Diketahui, Kejari Mataram menangani kasus SPPD fiktif anggota DPRD Lombok Utara pada 2022. Kasus tersebut ditangani Seksi Pidana Khusus (Pidsus) Kejari Mataram dengan status penyelidikan.

Saat ditangani Kejari Mataram, tercatat ada 30 anggota legislatif dan tujuh pegawai sekretaris dewan (sekwan) yang namanya diduga tercantum sebagai penerima SPPD fiktif.

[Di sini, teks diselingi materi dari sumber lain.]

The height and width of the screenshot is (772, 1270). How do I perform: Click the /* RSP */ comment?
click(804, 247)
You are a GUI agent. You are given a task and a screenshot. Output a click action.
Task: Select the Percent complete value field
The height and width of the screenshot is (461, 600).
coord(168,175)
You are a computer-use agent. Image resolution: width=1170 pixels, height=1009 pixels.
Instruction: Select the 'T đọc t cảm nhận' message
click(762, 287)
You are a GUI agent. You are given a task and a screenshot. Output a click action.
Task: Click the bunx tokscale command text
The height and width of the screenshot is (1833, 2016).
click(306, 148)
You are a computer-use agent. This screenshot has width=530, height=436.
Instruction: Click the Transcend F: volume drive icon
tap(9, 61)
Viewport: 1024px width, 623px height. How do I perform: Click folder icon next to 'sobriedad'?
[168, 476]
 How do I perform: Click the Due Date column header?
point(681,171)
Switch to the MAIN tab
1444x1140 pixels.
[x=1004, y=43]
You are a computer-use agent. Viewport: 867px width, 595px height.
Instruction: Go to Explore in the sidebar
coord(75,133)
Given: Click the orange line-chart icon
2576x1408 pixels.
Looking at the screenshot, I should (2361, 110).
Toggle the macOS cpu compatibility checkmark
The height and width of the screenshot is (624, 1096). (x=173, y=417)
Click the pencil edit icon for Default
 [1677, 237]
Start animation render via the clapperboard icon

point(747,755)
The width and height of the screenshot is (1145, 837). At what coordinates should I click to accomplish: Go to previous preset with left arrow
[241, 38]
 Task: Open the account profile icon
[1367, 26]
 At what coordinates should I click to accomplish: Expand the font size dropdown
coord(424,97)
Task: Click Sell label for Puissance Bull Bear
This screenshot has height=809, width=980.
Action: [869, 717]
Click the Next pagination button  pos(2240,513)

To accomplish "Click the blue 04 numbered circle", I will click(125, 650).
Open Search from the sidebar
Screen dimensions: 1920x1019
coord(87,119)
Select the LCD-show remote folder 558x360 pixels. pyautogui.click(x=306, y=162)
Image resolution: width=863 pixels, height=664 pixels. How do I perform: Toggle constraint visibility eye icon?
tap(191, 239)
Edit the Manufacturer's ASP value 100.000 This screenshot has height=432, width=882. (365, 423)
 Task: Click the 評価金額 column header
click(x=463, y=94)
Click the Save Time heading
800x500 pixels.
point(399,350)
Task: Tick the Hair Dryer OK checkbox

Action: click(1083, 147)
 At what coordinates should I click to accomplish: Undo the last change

Dugaan tersebut muncul dalam penerbitan SPPD pada 2021. Jumlah anggaran yang dikeluarkan beragam. Mulai dari Rp 1,8 juta hingga Rp 3,9 juta per orang.

Indikasi awal adanya dugaan penyelewengan anggaran itu terungkap dari hasil temuan Badan Pemeriksa Keuangan (BPK).

Berdasarkan hasil audit BPK, uang SPPD tercatat tidak digunakan sesuai laporan untuk biaya penginapan. Akibatnya, negara mengalami kerugian Rp 186,57 juta.